Language teaching is built on the assumption that named languages – nomolanguages – exist as separate, homogeneous entities and is aimed at the mastery of standardised codes. In this view, English teaching in South African townships like Khayelitsha is failing. Learners (and teachers) underperform in standardised English tests and are repeatedly described as cut off from the standard linguistic norms needed for success beyond the township. In my view, this deficit perspective has exhausted its explanatory potential. I wish to develop an alternative perspective on township English classrooms, its theoretical point of departure being the heterogeneity, flexibility and creativity of day-to-day language practices in (South) African urban spaces that the teacher describes in the opening quote. The next step is to theorise – in close dialogue with the Khayelitshan case – the relationship in which such heterogeneous languaging stands to the production of a homogenised standard language as the target of the traditional language classroom. I therefore explore the field of tension between linguistic fluidity and fixity, between heterogeneity and homogeneity. A closer look at the opening quote illustrates this tension.

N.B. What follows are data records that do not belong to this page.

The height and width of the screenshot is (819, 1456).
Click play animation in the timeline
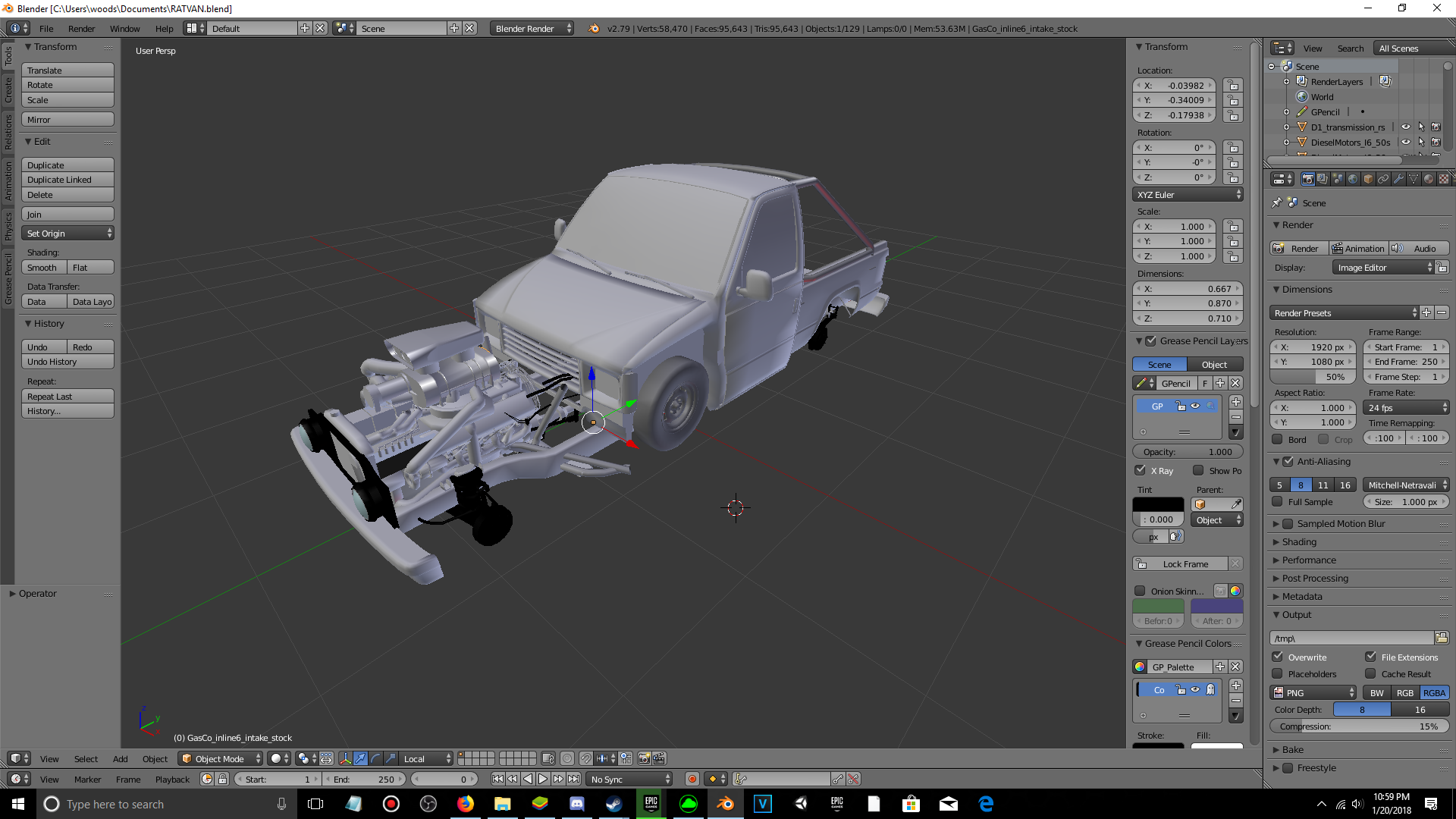[543, 779]
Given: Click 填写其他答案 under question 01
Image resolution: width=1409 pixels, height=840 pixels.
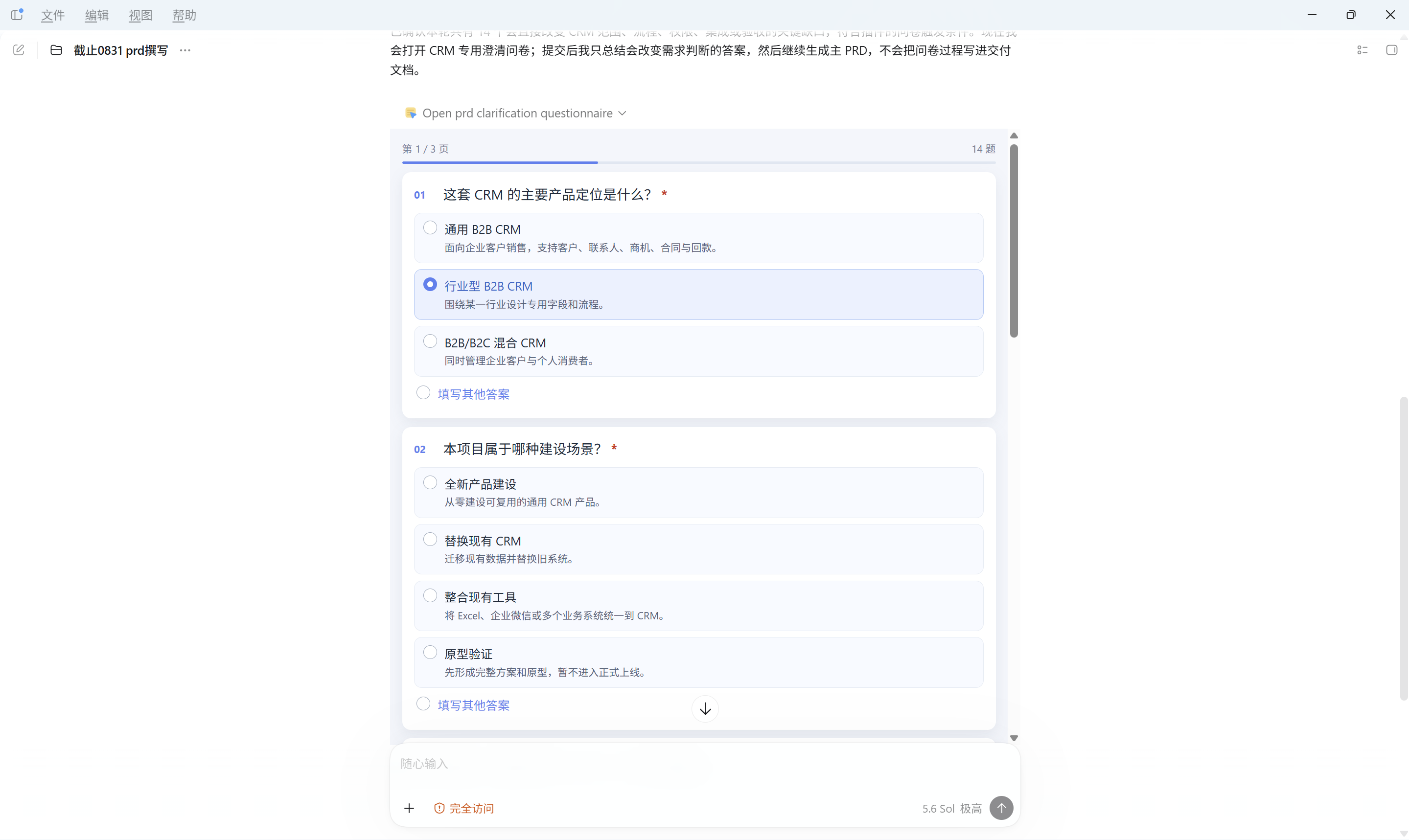Looking at the screenshot, I should point(473,394).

With regard to linguistic form, this short exchange displays the dimension of fluid, heterogeneous languaging. The teacher and I practice here what I call ‘Khayelitshan languaging’: the routinised but not officially codified language practices of residents of the township Khayelitsha (Cape Town, South Africa) and of those who know how to language1 there. She refers to these language practices as ‘mixed’, while I describe them as heterogeneous throughout this work – as assembled from elements with various different histories, like almost, elokishini, i-, language or ama-, all present in this short exchange.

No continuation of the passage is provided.